Advertisment

General News

18 July, 2022

Local reflects on memories of former Baby Health Centre

Maryborough’s Baby Health Centre was heralded as an invaluable service to the community when it opened in 1930 and while no longer standing, the 90-year-old building’s demolition last week is again opening the doors for the community’s...

By Riley Upton

Maryborough local Edna Jarvis holds the health check cards of her children, as well as her own, in front of where the former Baby Health Centre used to stand in Maryborough.
Maryborough local Edna Jarvis holds the health check cards of her children, as well as her own, in front of where the former Baby Health Centre used to stand in Maryborough.

Maryborough’s Baby Health Centre was heralded as an invaluable service to the community when it opened in 1930 and while no longer standing, the 90-year-old building’s demolition last week is again opening the doors for the community’s betterment.

The former Baby Health Centre on the corner of Clarendon and Neill streets was demolished last week to pave the way for the $100 million redevelopment of the Maryborough Hospital.

The project will see the hospital’s capacity increased, with a new urgent care centre, 32 impatient beds, new maternity unit and birthing suites, two operating theatres, a day medical centre and additional car parking, among other improvements to the site.

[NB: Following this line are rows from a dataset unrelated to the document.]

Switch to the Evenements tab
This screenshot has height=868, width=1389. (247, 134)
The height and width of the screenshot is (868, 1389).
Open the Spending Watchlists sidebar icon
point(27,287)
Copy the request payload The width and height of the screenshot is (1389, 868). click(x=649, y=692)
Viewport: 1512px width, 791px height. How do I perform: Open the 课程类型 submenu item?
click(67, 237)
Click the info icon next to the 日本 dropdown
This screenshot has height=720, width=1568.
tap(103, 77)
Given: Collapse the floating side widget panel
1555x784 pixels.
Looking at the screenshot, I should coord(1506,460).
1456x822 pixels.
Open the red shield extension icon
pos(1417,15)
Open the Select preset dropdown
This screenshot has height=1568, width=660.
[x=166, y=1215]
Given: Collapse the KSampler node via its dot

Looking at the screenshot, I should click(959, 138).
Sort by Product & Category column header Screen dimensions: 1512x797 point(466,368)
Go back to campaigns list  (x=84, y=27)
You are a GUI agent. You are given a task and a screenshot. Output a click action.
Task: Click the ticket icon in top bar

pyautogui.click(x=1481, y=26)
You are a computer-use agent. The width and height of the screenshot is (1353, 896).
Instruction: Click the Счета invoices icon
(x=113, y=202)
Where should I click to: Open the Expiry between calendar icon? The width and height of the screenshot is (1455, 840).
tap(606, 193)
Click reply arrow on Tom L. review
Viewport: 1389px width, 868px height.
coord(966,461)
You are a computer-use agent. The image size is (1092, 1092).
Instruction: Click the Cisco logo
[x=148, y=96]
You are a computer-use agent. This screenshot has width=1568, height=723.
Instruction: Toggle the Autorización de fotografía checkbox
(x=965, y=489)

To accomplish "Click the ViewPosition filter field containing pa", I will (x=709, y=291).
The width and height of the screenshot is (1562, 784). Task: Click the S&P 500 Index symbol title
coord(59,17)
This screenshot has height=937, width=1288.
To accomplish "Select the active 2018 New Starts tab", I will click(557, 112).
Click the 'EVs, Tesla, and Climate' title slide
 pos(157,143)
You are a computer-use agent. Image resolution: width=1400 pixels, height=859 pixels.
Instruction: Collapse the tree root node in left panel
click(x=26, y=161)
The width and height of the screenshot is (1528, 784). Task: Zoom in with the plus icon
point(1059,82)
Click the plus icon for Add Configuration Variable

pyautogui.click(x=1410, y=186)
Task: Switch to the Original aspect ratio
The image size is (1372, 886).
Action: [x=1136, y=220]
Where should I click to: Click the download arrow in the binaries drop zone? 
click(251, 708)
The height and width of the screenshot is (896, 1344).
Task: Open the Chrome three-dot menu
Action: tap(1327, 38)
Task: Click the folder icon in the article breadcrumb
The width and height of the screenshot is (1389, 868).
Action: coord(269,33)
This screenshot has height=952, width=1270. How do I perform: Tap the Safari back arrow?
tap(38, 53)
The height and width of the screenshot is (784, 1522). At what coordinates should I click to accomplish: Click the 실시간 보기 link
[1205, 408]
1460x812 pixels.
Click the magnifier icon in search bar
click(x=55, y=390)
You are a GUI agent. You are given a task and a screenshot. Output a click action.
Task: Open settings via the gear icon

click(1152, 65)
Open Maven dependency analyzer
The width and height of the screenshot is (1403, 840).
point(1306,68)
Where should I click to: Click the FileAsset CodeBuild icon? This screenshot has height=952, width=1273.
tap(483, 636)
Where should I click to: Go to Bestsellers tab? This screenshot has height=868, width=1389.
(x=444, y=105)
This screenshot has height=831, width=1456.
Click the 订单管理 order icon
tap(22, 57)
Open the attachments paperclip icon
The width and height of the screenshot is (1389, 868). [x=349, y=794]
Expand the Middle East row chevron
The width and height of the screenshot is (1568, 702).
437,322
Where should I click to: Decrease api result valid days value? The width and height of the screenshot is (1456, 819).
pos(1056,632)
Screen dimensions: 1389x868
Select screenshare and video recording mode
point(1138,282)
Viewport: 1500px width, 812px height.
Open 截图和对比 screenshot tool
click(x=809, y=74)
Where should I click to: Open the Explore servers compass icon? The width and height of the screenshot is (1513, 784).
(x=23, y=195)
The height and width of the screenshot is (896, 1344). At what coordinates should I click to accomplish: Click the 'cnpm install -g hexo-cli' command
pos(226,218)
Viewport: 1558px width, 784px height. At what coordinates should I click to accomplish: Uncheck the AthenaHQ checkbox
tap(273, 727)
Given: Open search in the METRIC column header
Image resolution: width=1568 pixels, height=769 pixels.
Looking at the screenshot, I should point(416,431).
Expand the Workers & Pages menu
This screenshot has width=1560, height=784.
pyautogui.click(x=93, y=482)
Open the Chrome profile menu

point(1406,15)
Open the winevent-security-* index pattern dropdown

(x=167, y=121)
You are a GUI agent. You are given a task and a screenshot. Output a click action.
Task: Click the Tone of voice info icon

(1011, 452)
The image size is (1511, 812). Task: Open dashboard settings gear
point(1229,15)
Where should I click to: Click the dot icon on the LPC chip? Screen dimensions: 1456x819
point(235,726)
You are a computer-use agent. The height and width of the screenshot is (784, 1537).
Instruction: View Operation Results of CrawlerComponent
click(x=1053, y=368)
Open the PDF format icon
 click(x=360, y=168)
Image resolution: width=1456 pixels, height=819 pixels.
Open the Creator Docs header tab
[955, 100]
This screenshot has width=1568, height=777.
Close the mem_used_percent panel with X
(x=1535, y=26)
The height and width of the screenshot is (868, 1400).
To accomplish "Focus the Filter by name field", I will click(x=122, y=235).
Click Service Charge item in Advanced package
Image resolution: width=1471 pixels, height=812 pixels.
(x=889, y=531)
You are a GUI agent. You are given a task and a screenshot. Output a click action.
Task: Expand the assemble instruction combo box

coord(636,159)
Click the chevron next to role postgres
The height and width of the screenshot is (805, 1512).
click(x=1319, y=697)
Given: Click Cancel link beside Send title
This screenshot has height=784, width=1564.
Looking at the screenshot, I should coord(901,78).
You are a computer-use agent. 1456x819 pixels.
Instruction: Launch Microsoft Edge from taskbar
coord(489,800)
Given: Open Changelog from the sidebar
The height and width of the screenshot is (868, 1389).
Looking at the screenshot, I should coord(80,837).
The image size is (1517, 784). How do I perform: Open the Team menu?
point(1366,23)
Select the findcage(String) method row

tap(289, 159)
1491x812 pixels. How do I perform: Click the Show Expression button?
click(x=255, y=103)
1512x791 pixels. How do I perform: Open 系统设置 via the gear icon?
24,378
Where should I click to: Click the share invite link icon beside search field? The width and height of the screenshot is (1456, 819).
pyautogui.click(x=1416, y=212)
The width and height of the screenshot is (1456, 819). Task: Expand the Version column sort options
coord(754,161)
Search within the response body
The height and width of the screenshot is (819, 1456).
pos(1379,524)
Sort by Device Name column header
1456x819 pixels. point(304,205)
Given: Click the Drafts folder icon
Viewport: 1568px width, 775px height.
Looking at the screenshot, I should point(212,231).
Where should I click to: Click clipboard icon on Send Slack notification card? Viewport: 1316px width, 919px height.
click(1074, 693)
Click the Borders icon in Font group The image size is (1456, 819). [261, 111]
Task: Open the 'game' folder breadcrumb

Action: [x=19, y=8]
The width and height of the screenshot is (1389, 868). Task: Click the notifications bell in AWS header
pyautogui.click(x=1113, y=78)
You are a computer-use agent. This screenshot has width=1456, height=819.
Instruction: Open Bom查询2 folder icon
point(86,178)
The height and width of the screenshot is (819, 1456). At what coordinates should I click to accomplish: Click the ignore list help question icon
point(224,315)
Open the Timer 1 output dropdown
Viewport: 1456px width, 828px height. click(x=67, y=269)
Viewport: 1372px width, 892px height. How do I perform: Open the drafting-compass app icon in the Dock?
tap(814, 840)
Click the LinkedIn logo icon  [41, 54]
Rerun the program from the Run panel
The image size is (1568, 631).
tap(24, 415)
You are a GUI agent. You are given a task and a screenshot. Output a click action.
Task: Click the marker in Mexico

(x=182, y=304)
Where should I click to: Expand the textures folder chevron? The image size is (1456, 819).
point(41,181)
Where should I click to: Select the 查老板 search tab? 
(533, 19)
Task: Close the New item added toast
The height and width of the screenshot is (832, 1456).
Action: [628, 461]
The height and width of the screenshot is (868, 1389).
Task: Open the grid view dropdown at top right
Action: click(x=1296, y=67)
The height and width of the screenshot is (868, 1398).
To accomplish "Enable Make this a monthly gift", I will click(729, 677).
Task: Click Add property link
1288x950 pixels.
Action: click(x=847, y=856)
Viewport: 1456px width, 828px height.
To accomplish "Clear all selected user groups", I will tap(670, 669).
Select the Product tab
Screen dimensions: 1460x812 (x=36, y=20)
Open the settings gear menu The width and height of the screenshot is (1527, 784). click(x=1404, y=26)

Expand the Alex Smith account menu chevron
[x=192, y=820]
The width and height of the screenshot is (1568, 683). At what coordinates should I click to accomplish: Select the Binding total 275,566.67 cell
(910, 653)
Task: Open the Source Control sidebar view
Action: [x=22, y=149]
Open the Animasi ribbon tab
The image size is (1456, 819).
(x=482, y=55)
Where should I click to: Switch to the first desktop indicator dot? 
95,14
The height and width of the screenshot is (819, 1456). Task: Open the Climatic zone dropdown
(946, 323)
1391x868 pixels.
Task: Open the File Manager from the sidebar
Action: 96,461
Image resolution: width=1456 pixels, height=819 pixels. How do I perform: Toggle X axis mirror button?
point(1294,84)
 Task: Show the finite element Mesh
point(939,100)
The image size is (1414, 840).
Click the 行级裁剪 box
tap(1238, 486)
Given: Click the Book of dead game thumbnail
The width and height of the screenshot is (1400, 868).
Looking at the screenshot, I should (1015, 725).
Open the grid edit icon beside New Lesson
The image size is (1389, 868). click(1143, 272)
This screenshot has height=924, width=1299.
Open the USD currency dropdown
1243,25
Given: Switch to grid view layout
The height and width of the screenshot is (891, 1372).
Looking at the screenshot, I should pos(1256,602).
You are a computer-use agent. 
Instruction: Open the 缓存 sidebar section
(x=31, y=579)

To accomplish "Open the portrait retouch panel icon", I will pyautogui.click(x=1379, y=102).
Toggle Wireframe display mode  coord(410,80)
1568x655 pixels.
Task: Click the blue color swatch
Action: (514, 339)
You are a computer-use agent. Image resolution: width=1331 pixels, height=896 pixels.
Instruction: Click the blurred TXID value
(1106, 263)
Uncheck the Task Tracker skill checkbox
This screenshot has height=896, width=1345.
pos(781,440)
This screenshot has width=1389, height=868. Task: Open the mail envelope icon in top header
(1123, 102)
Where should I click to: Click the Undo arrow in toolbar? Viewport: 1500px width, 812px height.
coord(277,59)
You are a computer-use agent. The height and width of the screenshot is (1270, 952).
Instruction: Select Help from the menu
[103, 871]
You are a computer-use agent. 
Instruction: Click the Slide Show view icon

In recent times the building had housed Maryborough’s VicRoads agency until its relocation to Nolan Street in February this year, marking the end of the building’s use.

While the building no longer stands its history will live on through local historical societies, including the Maryborough Midlands Historical Society who are now in care of the building’s foundation stone.

The building will also remain in the minds of local residents including Edna Jarvis who remembers being taken to the Baby Health Centre as a child in the 1930s and 40s and still has the health check card she was given over 80 years ago, as well as the cards for her children who all went through the centre.

Ms Jarvis said she has many memories of the centre which she described as a “pretty big deal” back in the day.

“I can remember being brought to the centre from time to time as a kid but when I had my kids, I would bring them in every few weeks,” she said.

“It was a pretty big deal back then I suppose, as a kid we lived on a farm in Alma and when I was born in 1935 it was almost horse and cart times back then.

“We were one of the lucky families and we did have a car so we could drive into town, but still it was unusual I suppose for farmers to make the effort to go all the way into town for something like that — it was important to the community.

“It seems like the building was here one day and gone the next in terms of its demolition and I’m not really sad to see it go, it’s nice to have those memories but the hospital development is important as well.”

According to Betty Osborn’s Against The Odds: Maryborough 1905-1961, the Baby Health Centre was officially opened on Friday, October 10, 1930 by Dr Vera Scantlebury, who was director of infant welfare for the Victorian Department of Health at the time.

It was constructed by the Wandel Brothers of Maryborough at a cost of £1150, which in today’s money equates to around $100,000, according to the Reserve Bank of Australia, and opened five years after the initial centre in High Street had been outgrown.

The Clarendon and Neill streets site was Maryborough’s answer to the baby health centre movement which began in 1917 as a result of high infant mortality in Victoria.

The Monday, October 13, 1930 edition of The Advertiser reported on the opening of Maryborough’s Baby Health Centre, stating the centre would fill a “long-felt want” in the community and its value “demonstrated by the resultant improvement in juvenile health”.

During the official opening of the new centre, Dr Scantlebury, as reported in The Advertiser, spoke of how the movement had improved juvenile health — with 74 of every 1000 babies dying in 1916, compared to 47 out of every 1000 in 1929, with 1929 also seeing 287,704 attendances at the centres.

Although it started small, the baby health centre movement grew in size so that by 1950, just shy of 400 centres, including 15 mobile circuits, were available to families across the state.

The centre in Maryborough was one of the first 52 to be established in Victoria, with the town loosely described as a pioneer in terms of regional health, with the same sentiment now felt with the hospital’s new development.

The building was demolished last week to pave the way for the new Maryborough Hospital.
The building was demolished last week to pave the way for the new Maryborough Hospital.